Reading passage:

Cecil B. DeMille’s first feature from his shiny new studio, The Road to Yesterday is the epic tale of two couples, marital strife, a fiery train wreck, flappers, ministers and a touch of time travel. You know, keeping things simple. It is also notable as the film that started William “Hopalong Cassidy” Boyd on his path to stardom.
Home Media Availability: Released on DVD.
Take the night train to San Francisco…
William Boyd remains a beloved figure to millions of movie fans who remember him as the noble Hopalong Cassidy. What many of you may not know is that Mr. Boyd’s career got its start because of a flimsy patent leather swimsuit.
According to Cecil B. DeMille’s autobiography, while filming an elaborate pool party sequence for the 1922 film Saturday Night, character actress Julia Faye leapt into the water. The top of her patent leather swimsuit burst open on impact– in full view of camera, crew and cast. William Boyd was working as an extra in the scene and he leapt into action. He turned Faye towards him and held her close, shielding her from the camera with his body and making it look like they were simply a romantic couple. After the scene ended, he lent her his coat.
Faye was DeMille’s longtime mistress and she told the director of Boyd’s gallant conduct. DeMille was doubly impressed that Boyd had not only saved Faye’s modesty but had also done so in a way that did not spoil the take. He personally thanked Boyd, was impressed with his fearless demeanor and made it his goal to help the young man get a foothold in Hollywood.
Three years after the leather swimsuit affair, Boyd got his first chance as a DeMille leading man. The Road to Yesterday was the very first special release from the newly-minted DeMille Pictures Corporation and it promised the sort of lavish production values and lurid excitement that had become the director’s trademark.
DeMille had had some difficulty recruiting top-tier talent for his new company. Even performers who personally liked him and enjoyed working with him were nervous about leaving more established studios for his upstart concern.
Joseph Schildkraut was one of the performers who took the plunge. He had made a striking impression as the leading man of D.W. Griffith’s French Revolution epic Orphans of the Storm (my word, that man could rock a powdered wig!) but had conflicts with his co-workers, was dubbed “pretty” by Dorothy Gish and (according to a quote of a quote of a quote) even received racial slurs and threats from the crew because of the perception that he was trying to upstage Lillian Gish.
His follow-up performance in The Song of Love was panned. The effeminate label was brought up again, his spats with leading lady Norma Talmadge were breathlessly documented and he was given that most damning of labels: difficult. What with one thing and another, he was working briskly on the stage but had not made a movie in nearly two years.
It’s worth noting that both Orphans and Song of Love were troubled productions with a fair amount of drama behind the scenes that had nothing to do with Schildkraut.
Orphans: Lillian Gish was on the verge of leaving Griffith (she was being pushed out in favor of Carol Dempster). She and Griffith openly argued about the editing of the climax and just how much oomph she was to display as she was led to the guillotine. Further, an extra was killed by musket fire and both director and star sustained injuries trying to put out a fire on the set. (You can read details of the production in the excellent book D.W. Griffith: An American Life by Richard Schickel and in Lillian Gish’s memoirs.)

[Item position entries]
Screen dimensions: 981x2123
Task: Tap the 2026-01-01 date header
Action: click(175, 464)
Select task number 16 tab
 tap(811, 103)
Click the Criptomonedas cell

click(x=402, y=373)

What is asked:
1. Do these statements agree with the passage on The Road to Yesterday? (a) William Boyd was an extra in the pool party scene for Saturday Night. (b) Joseph Schildkraut had made a movie within the past year when he joined DeMille's company. (c) The Road to Yesterday was the first special release from the DeMille Pictures Corporation. Answer yes or no for each, quoting the deciding words of the passage.
2. Write a continuation of the passage on The Road to Yesterday, starting after its last sentence.

Results by task:
1.
(a) Yes: "William Boyd was working as an extra in the scene"
(b) No: "had not made a movie in nearly two years"
(c) Yes: "The Road to Yesterday was the very first special release from the newly-minted DeMille Pictures Corporation"

2.
Song of Love: Both Norma Talmadge and Schildkraut were miscast from the start (she plays an exotic Arab dancing girl in teeny-tiny costumes, he plays a French spy in spit curls). Writer and director Frances Marion had recently recovered from whooping cough was put out of commission when an arc light fell on her head. (A few more details can be found in Without Lying Down: Frances Marion and the Powerful Women of Early Hollywood.)
Schildkraut was a seasoned veteran of the stage (he had debuted at the age of 6) and his father was a longtime fixture of German and Yiddish theater. His problems seemed to stem less from major personality issues and more from the culture shock of film vs. theater and having the misfortune to land in two very high-profile but chaotic productions.
Unlike many of his directing contemporaries, Cecil B. DeMille had worked with major stage actors since the beginning of his film career. Further, his family had been immersed in the New York theater culture and he could talk the talk. DeMille also knew how to maintain control over his sets and to keep all egos but his firmly under wraps. He and Schildkraut got on famously and worked together well into the sound era. (Schildkraut’s sound successes included a best supporting actor Oscar in 1937 and his acclaimed performances as Anne Frank’s father, Otto, in both the stage and screen versions of her famous diary.)
So, The Road to Yesterday was an extremely important picture for both Boyd (debut) and Schildkraut (comeback). These two also happen to be a couple of my favorite silent leading men. I am a very happy camper.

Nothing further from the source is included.